======== Source data
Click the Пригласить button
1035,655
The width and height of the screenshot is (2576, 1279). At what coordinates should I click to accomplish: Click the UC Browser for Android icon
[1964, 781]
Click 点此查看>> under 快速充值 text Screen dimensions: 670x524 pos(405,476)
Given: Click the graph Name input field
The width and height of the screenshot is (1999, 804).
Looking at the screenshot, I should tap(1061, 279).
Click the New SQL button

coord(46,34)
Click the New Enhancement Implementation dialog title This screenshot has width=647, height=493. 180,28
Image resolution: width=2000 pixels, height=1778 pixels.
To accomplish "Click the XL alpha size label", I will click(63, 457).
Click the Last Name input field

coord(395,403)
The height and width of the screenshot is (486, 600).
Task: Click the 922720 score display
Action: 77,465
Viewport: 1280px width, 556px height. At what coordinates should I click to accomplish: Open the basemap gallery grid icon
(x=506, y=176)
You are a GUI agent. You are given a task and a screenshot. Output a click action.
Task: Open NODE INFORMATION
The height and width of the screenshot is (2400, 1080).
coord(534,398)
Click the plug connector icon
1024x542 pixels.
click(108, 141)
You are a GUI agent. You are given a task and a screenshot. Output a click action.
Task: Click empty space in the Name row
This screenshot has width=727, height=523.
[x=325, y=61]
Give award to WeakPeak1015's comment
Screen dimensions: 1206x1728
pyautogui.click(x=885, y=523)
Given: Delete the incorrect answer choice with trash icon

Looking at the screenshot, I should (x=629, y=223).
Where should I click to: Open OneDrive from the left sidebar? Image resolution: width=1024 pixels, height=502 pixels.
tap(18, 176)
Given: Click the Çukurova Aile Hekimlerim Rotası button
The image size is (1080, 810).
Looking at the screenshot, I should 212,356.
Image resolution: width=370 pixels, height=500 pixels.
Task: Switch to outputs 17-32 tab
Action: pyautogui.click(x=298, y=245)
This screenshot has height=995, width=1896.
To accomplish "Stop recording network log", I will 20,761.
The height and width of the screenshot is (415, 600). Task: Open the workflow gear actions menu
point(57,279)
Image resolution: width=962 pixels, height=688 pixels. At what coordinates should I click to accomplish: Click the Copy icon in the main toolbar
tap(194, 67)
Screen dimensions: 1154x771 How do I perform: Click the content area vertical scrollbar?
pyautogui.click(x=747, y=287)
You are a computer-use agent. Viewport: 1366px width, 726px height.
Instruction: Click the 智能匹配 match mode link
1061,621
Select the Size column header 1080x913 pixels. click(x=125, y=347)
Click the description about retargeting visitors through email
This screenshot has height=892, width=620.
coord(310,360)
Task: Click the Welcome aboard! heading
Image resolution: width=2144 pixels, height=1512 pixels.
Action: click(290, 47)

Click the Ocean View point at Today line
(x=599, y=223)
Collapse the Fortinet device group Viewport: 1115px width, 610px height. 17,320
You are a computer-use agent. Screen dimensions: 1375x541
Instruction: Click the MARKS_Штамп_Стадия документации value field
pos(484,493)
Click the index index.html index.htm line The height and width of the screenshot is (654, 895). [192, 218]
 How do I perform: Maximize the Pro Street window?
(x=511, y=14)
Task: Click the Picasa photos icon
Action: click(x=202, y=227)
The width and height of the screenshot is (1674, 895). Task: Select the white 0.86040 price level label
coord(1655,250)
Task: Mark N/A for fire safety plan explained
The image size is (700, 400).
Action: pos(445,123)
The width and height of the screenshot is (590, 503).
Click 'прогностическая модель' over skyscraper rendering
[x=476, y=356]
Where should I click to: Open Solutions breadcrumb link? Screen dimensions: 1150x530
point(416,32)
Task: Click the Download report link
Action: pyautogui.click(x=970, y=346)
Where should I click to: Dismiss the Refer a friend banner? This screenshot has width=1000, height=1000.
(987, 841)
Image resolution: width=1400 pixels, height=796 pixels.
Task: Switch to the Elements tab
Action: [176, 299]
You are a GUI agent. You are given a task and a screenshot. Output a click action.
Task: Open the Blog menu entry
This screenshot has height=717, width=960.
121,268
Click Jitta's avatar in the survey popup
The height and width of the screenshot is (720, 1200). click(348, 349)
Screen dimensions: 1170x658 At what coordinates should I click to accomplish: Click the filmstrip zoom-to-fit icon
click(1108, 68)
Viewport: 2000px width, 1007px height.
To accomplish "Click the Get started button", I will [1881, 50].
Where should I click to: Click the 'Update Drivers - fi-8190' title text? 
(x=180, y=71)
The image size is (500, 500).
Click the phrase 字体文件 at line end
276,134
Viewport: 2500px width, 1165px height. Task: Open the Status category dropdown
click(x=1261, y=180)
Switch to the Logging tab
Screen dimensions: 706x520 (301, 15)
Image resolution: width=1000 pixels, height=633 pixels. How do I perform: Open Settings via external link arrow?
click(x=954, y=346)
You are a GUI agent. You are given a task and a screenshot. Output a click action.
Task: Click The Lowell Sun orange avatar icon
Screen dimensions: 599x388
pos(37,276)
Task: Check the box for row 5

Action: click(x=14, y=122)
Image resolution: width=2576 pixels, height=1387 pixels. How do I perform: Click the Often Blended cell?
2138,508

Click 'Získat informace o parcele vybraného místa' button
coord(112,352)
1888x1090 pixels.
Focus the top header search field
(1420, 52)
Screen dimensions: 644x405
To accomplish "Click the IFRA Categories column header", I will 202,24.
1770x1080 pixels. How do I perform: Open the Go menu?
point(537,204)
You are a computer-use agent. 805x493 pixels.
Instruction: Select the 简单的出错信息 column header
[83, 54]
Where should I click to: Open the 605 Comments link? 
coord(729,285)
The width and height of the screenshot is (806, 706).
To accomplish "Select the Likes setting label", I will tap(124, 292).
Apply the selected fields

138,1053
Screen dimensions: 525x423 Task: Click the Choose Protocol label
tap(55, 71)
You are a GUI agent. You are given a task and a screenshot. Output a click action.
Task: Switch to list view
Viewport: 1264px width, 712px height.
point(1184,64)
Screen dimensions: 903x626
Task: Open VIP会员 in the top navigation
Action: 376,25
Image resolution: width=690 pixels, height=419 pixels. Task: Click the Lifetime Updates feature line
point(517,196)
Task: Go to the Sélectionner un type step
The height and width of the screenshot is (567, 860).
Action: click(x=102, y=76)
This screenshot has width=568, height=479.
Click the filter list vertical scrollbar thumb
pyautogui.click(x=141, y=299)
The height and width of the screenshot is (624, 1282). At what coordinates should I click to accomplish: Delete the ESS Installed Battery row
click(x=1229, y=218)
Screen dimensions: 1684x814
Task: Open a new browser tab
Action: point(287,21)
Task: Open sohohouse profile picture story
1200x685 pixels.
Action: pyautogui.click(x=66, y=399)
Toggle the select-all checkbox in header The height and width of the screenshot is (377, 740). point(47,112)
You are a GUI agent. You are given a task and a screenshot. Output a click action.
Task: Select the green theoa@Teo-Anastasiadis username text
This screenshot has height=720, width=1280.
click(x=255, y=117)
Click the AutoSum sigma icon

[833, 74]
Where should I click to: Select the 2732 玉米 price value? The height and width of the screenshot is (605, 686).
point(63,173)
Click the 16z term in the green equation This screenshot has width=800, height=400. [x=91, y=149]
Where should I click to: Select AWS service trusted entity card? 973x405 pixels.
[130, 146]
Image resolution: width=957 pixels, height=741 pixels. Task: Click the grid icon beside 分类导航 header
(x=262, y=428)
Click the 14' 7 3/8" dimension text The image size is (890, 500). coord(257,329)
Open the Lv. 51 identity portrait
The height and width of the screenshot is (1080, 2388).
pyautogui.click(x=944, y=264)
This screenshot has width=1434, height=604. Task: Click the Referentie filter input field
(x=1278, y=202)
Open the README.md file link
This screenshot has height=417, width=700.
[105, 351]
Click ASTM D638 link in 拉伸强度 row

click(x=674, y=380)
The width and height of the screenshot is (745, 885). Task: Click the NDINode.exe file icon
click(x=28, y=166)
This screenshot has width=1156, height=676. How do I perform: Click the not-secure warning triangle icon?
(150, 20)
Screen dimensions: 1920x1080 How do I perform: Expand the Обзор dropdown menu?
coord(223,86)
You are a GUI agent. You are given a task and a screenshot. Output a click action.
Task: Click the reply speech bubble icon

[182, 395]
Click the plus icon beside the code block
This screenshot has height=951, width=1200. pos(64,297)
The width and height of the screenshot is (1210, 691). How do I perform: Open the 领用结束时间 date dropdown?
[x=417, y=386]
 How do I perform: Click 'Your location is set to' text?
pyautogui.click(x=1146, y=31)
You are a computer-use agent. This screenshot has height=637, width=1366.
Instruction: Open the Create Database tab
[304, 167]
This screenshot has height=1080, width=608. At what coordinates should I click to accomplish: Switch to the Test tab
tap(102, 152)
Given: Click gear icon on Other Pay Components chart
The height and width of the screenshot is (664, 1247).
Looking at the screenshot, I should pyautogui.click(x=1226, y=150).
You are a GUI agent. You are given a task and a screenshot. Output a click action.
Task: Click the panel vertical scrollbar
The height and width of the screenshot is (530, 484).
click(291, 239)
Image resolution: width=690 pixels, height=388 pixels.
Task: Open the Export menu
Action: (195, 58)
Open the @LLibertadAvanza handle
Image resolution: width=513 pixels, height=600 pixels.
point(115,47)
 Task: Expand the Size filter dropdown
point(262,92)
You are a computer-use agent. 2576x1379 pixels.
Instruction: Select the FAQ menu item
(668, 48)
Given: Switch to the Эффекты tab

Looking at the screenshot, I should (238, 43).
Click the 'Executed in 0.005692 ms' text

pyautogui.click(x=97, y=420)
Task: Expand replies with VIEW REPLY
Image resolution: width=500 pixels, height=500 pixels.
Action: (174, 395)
================
**What is required**
Each line in the entries above, starting at the line with "Task: Click empty space in the Name row" and ending at the line with "You are a computer-use agent. Screen", is to be printed exactly, and only those lines.

**Reply**
Task: Click empty space in the Name row
This screenshot has width=727, height=523.
[x=325, y=61]
Give award to WeakPeak1015's comment
Screen dimensions: 1206x1728
pyautogui.click(x=885, y=523)
Given: Delete the incorrect answer choice with trash icon

Looking at the screenshot, I should (x=629, y=223).
Where should I click to: Open OneDrive from the left sidebar? Image resolution: width=1024 pixels, height=502 pixels.
tap(18, 176)
Given: Click the Çukurova Aile Hekimlerim Rotası button
The image size is (1080, 810).
Looking at the screenshot, I should 212,356.
Image resolution: width=370 pixels, height=500 pixels.
Task: Switch to outputs 17-32 tab
Action: pyautogui.click(x=298, y=245)
This screenshot has height=995, width=1896.
To accomplish "Stop recording network log", I will 20,761.
The height and width of the screenshot is (415, 600). Task: Open the workflow gear actions menu
point(57,279)
Image resolution: width=962 pixels, height=688 pixels. At what coordinates should I click to accomplish: Click the Copy icon in the main toolbar
tap(194, 67)
Screen dimensions: 1154x771 How do I perform: Click the content area vertical scrollbar?
pyautogui.click(x=747, y=287)
You are a computer-use agent. Viewport: 1366px width, 726px height.
Instruction: Click the 智能匹配 match mode link
1061,621
Select the Size column header 1080x913 pixels. click(x=125, y=347)
Click the description about retargeting visitors through email
This screenshot has height=892, width=620.
coord(310,360)
Task: Click the Welcome aboard! heading
Image resolution: width=2144 pixels, height=1512 pixels.
Action: click(290, 47)

Click the Ocean View point at Today line
(x=599, y=223)
Collapse the Fortinet device group Viewport: 1115px width, 610px height. 17,320
You are a computer-use agent. Screen dimensions: 1375x541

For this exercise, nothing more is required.